Wisconsin Bar Highlights Foundations for Practice Study

January 12, 2018

The Wisconsin Lawyer recently reviewed IAALS' Foundations for Practice study and discussed some of its ties to Wisconsin's legal community. Of the more than 24,000 lawyers nationwide who participated, 500 were from Wisconsin.

In the first part of the survey, at least three-fourths of those respondents said that characteristics were vital for new lawyers to have right out of school, while professional competencies and legal skills were less immediately valuable. Alli Gerkman, the director at IAALS who oversees the Foundations project, emphasized that the survey suggests that legal skills were still important, but new lawyers do not need to have them all mastered right out of law school.

“One way to look at this,” Gerkman said, “is that law graduates who have the characteristics, such as diligence and conscientiousness, and professional competencies, such as communication skills, will be well positioned to learn whatever they need to learn on the job. They will be better able to respond to shifts in the profession, in the market, and in the needs of clients.”

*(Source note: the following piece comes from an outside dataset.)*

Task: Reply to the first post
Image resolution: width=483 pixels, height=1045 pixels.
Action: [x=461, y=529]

According to Michael Keller, Assistant Dean for Career and Professional Development at the University of Wisconsin Law School, these traits are difficult to teach in the traditional classroom setting. Instead, he thinks important character values are easier to model and discuss in clinics.

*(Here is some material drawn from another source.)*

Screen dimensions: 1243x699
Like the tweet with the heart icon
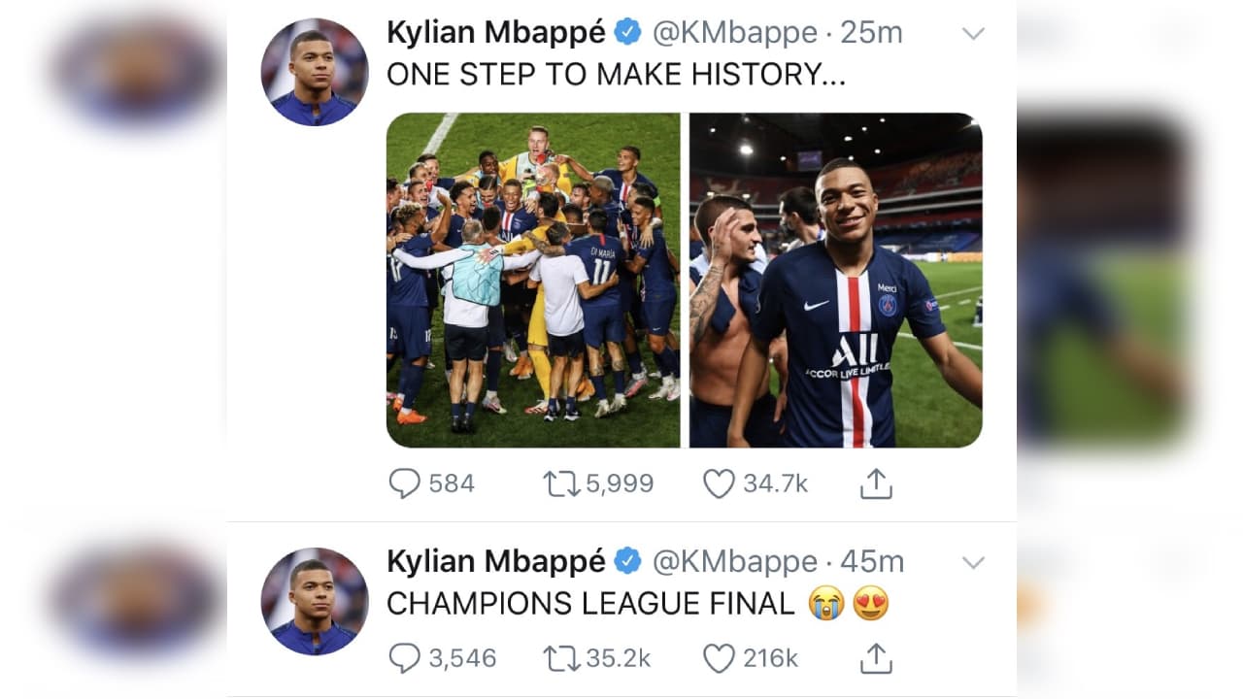click(x=718, y=483)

“I see a lot of students grow substantially as a person because of their experiences in a clinical program or summer placement,” he said.

Chad Oldfather, Associate Dean for Academic Affairs at Marquette University Law School in Milwaukee, said his school has emphasized what they call "professional formation" to incoming students.

“We have made a conscious effort lately to emphasize to new students that we’re not just trying to train you to be lawyers, but to be Marquette lawyers, which means you will have a sense of obligation toward others,” he explains. “The students can start thinking of themselves as lawyers from the moment they walk in the door here, which we hope helps to develop the qualities the report identifies.”

The second part of the survey had employers identify the criteria that would help them find candidates with the foundations identified as important in the first part of the survey. The results were broken down by different demographic groups, but the one criterion that topped every demographic's top-10 list was legal employment.

The Wisconsin respondents identified, for example, legal employment, recommendations from practitioners or judges, legal externships, and other experiential education as helpful hiring criteria. They also indicated that journal and law review experience, extra-curricular activities, and class rank were less helpful—a trend consistent with respondents from other jurisdictions and a break from traditional notions of hiring criteria.

Gretchen Viney, Director of Wisconsin’s Lawyering Skills Program, says the school's lawyering skills course both meets the ABA's new experiential learning requirement and gives its students the legal employment valued by legal employers across all demographics.

“In Lawyering Skills, we talk about the three-year learning curve for new attorneys,” Viney said. “In our class, we’re trying to give students a head start on that learning curve.”

Viney said the lawyering skills course was also popular among the students themselves, with many recent graduates wishing they had taken the course in place of a doctrinal course.

Overall, Gerkman emphasized the important role of law schools in developing their students into "whole lawyers" and of employers in hiring based on the qualities they report as most valuable:

“Then lawyers entering the profession will be better prepared to be successful in their careers. That will pay dividends not just to them, but also to all the people and organizations they serve.”